I have a question regarding a stock option plan in a SME (pe backed) in an exit simulation:

- Options for management: 2% of post money equity value

- Strike price @ 40m equity valuation (100% of equity value pre-money that is also the entry equity for the sponsor)

- It is a private company with a share capital of 10k owned by 2 shareholders, 60% Sponsor ,40% family.

I have confusion regarding the calculation of exit proceeds if the option gets exercised by management.

Please let me know if you agree with the following: 

Let's say the Equity Value @ Exit is 100m and management does exercise the 2% option.

If the strike price is @ 40m equity value the management would have to pay the 2% = 40m / (1 - 2%) - 40m = c. 816k in a capital increase right ? At closing the 2% will be worth 2m (100m * 2%). So basically the mgmt would have to do a cap increase @ 40m pre money valuation to have a 2% post money by paying 816k and selling that 2% at exit for 2m for a total net proceed of c. 1.2m.

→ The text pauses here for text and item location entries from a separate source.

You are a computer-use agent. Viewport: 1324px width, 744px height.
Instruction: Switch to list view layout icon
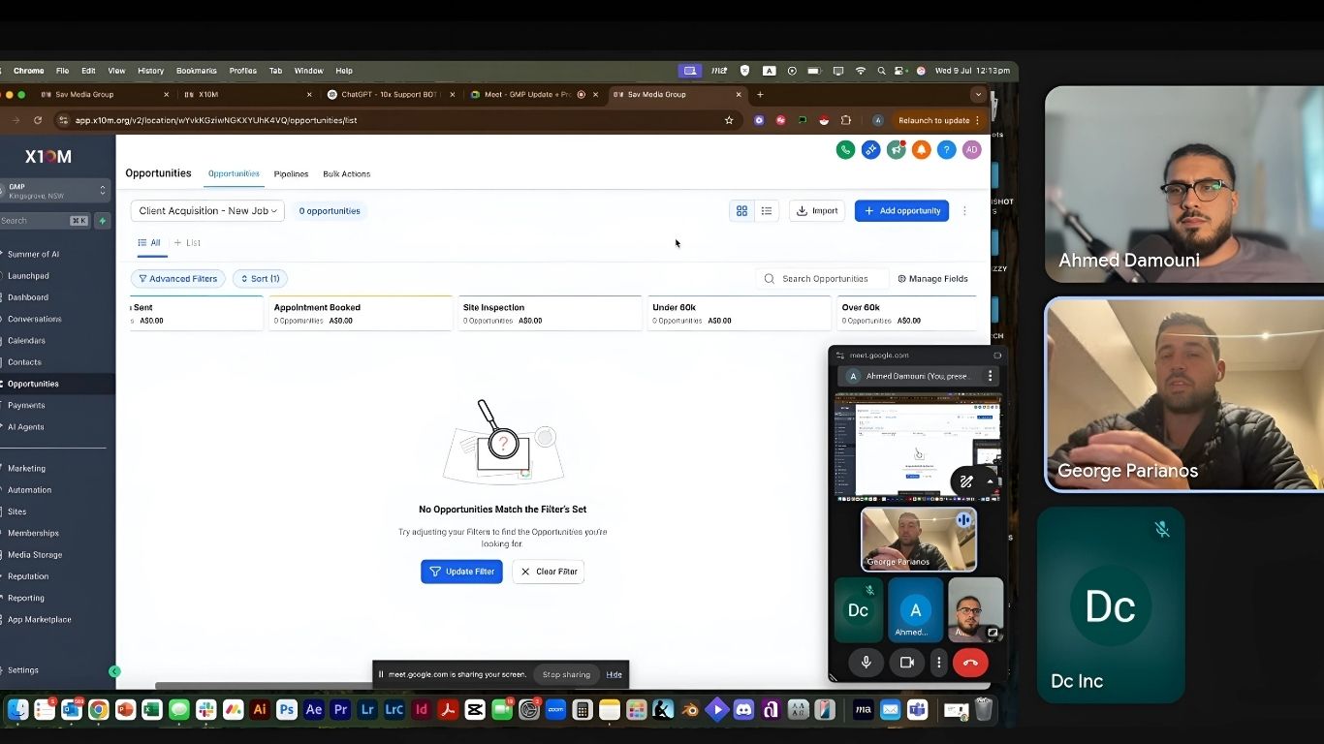(767, 211)
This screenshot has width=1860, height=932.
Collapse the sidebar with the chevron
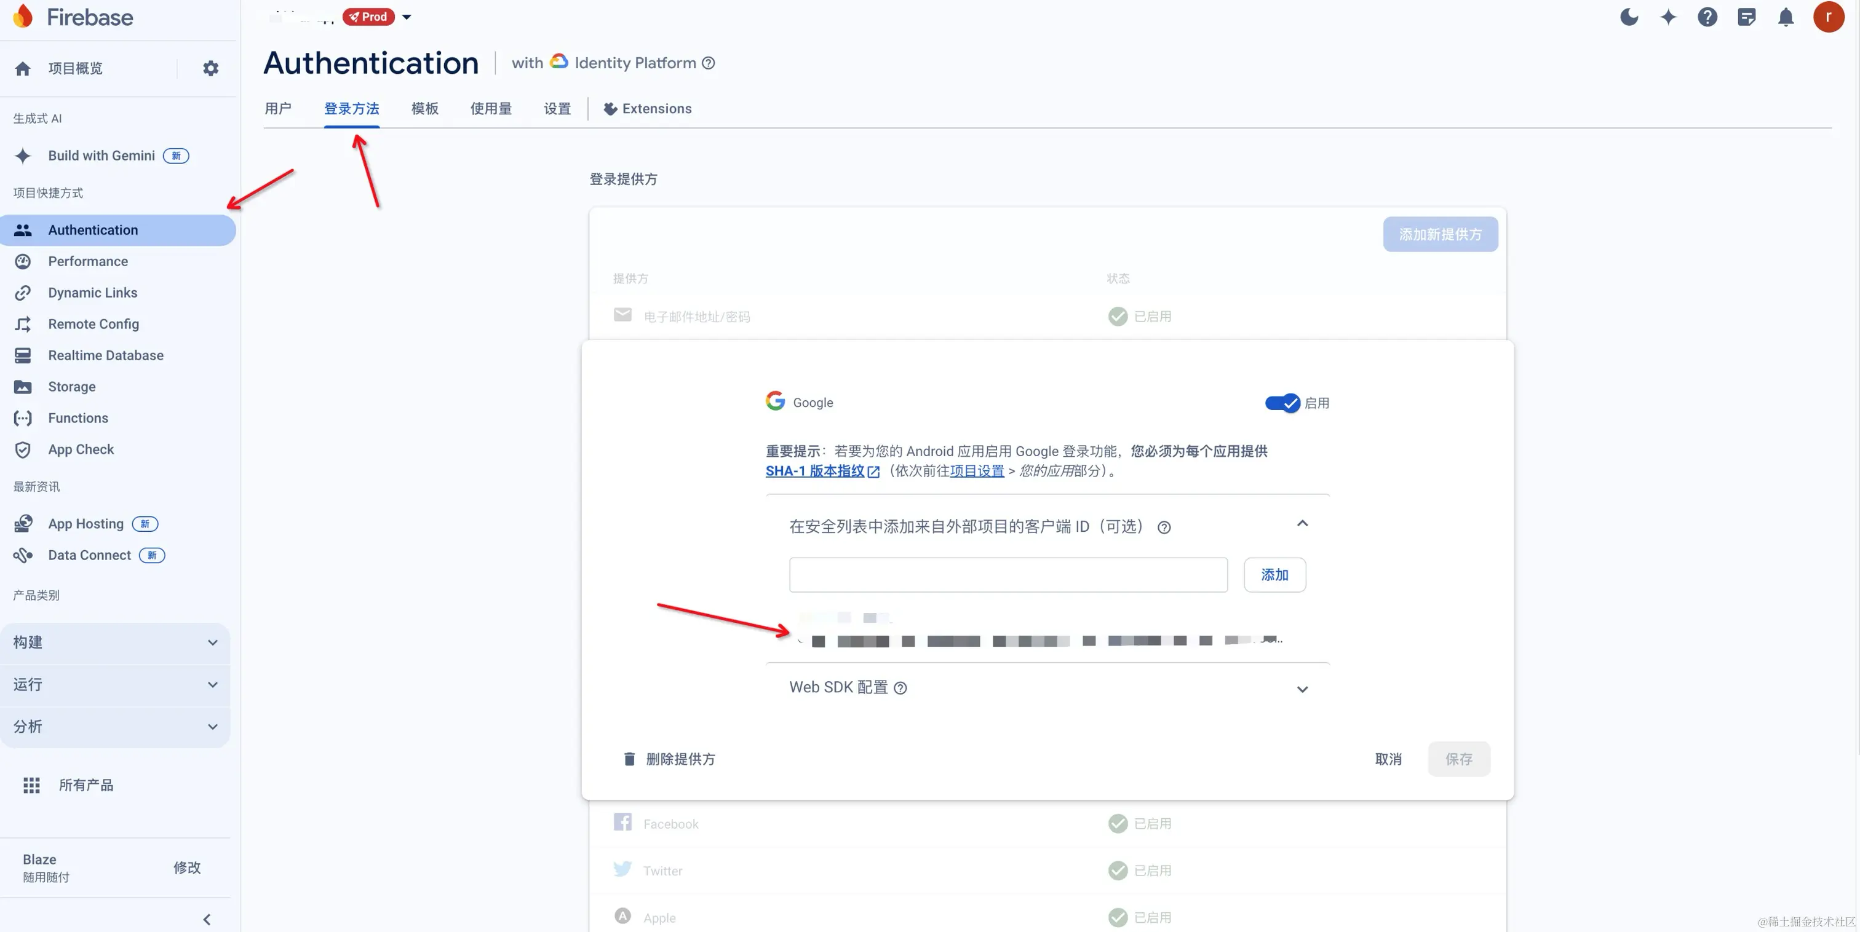pos(207,919)
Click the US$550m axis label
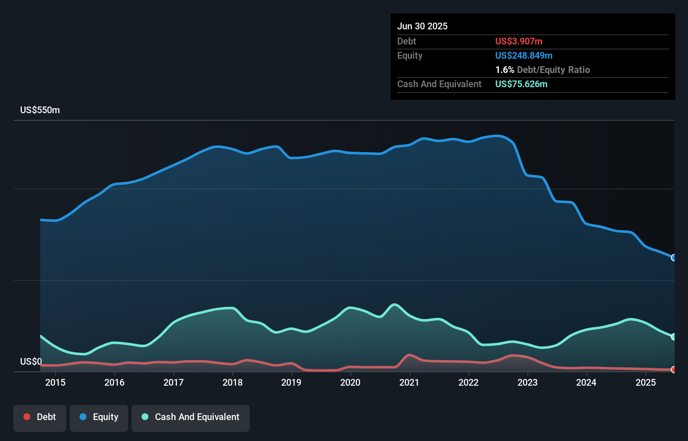Screen dimensions: 688x441 (40, 110)
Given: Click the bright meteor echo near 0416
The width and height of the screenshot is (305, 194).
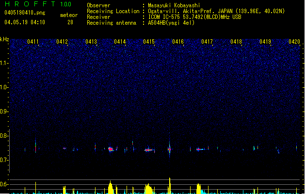Looking at the screenshot, I should [169, 149].
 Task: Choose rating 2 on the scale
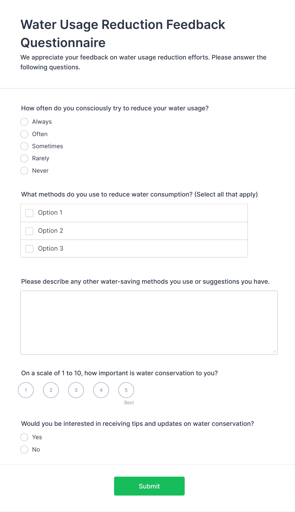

So the total proceeds should be splitted:

- Mgmt = 2m 

- Sponsor = 60% * 0.98 * 100m = 58.8m

- Family = 40% * 0.98 * 100m = 39.2m

My question is: should the capital increase of 816k be calculated as part of the total exit proceeds given that technically is in cash in the company ? ie: should the exit equity value be worth 100.816m now instead of 100m ?

Any comments and considerations are welcomed

6 Comments
 

Hey I know its super late but why you say it's equivalent of TSM method performed on public companies? Can you elaborate? Thanks!